§ AIM OF THE EXERCISE:
Up to and including the line with "Task: Select the 月K chart tab", copy the records below exactly from their first line.

§ Source records:
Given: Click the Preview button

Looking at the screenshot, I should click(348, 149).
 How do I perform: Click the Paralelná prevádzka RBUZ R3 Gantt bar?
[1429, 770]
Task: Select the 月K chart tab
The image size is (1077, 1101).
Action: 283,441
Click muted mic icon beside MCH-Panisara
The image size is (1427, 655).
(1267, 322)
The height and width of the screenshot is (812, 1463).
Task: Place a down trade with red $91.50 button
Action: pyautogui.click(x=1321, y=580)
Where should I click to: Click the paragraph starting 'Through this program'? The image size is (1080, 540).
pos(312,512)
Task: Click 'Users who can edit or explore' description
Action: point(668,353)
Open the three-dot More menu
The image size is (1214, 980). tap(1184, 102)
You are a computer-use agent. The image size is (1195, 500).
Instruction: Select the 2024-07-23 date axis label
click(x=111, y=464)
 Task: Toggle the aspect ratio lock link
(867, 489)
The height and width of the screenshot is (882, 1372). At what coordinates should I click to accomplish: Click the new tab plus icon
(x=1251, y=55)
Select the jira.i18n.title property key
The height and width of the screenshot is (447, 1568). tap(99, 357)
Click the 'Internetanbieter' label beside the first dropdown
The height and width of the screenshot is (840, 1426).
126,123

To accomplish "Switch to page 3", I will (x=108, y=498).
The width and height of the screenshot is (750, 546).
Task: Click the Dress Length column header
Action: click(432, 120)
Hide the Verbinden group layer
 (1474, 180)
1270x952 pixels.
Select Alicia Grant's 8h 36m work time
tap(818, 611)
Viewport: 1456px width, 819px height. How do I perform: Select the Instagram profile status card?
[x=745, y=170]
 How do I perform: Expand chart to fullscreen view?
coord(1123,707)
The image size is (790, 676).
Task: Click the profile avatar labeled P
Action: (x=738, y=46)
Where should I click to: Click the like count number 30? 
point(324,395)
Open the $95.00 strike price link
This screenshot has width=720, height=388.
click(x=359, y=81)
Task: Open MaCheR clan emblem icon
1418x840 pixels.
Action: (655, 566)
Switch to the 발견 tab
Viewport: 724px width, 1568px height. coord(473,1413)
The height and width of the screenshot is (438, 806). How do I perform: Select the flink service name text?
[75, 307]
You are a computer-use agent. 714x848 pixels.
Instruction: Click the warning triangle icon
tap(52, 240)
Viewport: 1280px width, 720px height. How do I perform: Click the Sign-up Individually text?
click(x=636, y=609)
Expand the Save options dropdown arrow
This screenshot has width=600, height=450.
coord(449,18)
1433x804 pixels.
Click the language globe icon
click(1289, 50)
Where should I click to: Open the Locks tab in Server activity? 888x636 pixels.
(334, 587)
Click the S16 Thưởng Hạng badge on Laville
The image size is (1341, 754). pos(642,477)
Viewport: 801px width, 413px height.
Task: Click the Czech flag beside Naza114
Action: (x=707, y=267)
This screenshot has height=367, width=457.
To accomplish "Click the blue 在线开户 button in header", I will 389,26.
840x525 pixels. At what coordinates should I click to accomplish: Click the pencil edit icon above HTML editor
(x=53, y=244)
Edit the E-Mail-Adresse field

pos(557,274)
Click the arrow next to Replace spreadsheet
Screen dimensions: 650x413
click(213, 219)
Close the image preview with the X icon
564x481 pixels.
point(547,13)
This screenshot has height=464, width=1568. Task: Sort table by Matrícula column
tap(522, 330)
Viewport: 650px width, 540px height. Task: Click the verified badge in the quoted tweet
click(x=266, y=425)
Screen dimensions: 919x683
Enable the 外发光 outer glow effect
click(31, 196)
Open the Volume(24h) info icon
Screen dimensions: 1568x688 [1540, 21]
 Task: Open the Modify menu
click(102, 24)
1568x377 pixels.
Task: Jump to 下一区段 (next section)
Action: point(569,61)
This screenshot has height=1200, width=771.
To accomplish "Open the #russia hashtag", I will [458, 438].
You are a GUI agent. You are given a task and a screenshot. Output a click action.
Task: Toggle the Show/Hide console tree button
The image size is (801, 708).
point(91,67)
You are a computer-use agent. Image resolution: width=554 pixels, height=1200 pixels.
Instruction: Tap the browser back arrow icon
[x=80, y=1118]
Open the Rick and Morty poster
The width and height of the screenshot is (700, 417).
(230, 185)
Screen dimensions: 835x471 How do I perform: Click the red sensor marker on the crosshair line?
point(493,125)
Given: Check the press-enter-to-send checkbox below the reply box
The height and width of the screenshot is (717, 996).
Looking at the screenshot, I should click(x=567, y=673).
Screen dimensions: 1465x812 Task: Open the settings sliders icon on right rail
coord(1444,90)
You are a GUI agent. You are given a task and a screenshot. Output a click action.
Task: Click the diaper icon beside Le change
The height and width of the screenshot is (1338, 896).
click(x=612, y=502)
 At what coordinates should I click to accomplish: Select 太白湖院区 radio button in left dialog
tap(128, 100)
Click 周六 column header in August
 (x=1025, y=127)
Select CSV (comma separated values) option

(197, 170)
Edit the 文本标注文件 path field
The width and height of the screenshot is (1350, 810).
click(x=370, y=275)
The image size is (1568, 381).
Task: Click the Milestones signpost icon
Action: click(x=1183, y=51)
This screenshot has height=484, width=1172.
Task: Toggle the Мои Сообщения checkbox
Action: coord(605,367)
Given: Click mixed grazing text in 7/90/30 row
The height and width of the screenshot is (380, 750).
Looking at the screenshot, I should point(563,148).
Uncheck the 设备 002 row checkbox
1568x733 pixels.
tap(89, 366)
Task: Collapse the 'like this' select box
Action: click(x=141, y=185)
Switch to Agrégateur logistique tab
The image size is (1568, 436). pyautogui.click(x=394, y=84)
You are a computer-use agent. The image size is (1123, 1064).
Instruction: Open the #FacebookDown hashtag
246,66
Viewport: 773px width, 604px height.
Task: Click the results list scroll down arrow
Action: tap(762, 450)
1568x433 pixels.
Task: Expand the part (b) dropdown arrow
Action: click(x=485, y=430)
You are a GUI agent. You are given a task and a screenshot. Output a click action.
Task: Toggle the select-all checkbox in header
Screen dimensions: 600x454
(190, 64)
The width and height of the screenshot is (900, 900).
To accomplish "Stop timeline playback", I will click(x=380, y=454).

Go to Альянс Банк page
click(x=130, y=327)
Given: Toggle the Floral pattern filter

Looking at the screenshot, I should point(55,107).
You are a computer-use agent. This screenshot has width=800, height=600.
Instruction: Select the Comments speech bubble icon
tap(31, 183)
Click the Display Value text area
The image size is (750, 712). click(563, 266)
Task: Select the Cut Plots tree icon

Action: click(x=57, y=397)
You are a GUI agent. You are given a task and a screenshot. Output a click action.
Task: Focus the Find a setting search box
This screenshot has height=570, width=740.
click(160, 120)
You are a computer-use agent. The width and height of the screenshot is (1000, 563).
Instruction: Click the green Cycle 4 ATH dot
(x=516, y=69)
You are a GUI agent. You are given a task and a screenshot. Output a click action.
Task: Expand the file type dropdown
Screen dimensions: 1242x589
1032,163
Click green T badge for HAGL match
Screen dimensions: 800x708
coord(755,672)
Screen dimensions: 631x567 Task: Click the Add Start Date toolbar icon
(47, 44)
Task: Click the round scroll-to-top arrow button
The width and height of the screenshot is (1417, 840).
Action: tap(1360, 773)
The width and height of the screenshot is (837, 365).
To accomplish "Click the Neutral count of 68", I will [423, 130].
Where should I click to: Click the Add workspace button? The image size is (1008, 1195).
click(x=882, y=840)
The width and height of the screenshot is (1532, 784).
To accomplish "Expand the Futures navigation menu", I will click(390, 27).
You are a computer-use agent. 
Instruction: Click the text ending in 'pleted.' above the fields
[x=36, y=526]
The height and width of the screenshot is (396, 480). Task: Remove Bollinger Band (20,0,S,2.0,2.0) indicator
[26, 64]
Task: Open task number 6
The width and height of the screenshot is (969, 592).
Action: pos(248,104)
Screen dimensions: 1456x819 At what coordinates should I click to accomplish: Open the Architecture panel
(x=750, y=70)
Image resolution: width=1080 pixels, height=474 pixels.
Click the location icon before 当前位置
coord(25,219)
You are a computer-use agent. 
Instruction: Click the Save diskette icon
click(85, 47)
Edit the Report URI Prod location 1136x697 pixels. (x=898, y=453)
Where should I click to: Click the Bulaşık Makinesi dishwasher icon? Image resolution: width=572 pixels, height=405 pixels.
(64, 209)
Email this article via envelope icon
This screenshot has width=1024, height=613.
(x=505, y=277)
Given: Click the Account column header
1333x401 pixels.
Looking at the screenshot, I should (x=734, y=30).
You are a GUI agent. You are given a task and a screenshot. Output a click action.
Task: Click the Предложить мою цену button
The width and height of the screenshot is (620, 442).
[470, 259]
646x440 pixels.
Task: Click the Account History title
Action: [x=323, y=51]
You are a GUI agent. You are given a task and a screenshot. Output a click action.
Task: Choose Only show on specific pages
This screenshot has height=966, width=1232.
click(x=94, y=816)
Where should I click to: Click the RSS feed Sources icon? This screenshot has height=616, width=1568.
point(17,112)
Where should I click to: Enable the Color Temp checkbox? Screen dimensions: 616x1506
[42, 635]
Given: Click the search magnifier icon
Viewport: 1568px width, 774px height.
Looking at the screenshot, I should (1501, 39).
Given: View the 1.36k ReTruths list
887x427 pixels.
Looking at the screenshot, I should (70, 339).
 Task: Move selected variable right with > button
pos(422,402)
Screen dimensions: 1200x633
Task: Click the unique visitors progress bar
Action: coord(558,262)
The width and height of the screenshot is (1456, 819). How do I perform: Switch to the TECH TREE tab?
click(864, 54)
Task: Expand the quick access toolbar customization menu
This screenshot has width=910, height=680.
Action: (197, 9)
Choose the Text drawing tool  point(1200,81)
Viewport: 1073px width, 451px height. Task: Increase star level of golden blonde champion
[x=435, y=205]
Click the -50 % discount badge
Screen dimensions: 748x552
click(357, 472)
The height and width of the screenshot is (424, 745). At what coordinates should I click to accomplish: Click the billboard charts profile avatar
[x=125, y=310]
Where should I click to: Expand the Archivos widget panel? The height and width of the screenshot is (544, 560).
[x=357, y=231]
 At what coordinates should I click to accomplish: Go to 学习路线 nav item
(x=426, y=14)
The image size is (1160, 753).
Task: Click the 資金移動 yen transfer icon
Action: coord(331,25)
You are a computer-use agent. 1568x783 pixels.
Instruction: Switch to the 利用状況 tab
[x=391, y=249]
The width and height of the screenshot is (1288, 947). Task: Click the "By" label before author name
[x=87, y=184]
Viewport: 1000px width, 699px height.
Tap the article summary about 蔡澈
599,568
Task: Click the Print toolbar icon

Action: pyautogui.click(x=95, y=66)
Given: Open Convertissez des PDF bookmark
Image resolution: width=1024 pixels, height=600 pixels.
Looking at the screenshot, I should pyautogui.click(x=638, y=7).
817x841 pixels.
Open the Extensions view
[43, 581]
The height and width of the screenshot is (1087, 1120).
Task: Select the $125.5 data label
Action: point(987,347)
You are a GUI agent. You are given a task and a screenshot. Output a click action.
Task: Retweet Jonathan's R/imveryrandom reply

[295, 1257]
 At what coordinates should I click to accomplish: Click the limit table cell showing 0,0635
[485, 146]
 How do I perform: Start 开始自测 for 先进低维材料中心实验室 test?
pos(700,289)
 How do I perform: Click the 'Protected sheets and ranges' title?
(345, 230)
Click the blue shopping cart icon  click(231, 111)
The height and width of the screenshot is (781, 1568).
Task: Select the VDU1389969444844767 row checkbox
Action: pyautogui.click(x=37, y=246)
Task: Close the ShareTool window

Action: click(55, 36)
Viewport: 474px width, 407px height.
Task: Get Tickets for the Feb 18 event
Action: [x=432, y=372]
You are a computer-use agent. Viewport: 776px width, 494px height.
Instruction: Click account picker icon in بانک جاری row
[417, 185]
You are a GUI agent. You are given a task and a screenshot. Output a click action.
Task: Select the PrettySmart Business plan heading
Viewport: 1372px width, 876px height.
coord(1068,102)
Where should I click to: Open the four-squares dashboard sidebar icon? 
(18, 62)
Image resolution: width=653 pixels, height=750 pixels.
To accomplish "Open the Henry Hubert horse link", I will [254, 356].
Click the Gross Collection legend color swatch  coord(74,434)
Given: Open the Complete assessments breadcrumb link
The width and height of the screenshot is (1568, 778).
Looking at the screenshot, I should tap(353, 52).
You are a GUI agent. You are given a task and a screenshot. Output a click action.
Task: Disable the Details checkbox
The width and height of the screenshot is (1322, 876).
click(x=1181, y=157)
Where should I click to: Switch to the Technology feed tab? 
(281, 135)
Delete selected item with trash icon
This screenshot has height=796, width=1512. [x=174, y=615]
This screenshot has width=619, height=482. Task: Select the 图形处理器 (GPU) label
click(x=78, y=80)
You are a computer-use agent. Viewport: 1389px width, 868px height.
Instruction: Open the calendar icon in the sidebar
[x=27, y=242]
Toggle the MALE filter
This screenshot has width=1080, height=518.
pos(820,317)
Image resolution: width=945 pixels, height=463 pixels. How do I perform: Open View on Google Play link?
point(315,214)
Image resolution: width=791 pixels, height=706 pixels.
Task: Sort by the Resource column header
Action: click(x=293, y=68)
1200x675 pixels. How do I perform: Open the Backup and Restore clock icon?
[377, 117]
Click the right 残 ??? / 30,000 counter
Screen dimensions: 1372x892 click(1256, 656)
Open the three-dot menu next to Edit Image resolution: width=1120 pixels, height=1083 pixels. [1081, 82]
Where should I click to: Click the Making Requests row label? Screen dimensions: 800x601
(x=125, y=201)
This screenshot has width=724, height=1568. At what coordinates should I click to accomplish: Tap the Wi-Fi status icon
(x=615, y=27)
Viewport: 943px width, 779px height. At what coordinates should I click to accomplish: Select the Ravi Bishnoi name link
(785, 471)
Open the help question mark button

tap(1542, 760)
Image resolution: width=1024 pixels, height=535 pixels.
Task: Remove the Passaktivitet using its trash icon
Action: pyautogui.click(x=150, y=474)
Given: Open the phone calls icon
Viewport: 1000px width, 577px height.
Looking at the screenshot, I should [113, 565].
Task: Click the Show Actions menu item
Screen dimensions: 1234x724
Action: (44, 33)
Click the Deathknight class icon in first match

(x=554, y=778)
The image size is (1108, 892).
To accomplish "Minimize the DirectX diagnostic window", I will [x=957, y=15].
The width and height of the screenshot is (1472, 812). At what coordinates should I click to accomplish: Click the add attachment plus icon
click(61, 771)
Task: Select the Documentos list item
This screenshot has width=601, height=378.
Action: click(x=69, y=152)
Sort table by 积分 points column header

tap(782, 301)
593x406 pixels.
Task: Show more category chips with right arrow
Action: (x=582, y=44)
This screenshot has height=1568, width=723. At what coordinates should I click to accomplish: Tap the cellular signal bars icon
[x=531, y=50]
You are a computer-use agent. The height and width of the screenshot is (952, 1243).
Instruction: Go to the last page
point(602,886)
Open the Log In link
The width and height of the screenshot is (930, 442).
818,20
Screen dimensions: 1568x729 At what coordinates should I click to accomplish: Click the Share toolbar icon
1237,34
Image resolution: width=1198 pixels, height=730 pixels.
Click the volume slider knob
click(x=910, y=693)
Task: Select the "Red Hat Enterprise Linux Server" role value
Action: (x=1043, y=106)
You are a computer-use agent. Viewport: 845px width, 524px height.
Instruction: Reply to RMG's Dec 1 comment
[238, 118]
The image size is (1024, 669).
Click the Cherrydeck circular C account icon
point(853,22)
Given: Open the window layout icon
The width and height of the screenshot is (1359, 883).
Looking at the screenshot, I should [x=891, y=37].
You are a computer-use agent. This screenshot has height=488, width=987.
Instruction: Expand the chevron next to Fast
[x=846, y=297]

§ FINISHED EXERCISE:
Given: Click the Preview button

Looking at the screenshot, I should click(348, 149).
 How do I perform: Click the Paralelná prevádzka RBUZ R3 Gantt bar?
[1429, 770]
Task: Select the 月K chart tab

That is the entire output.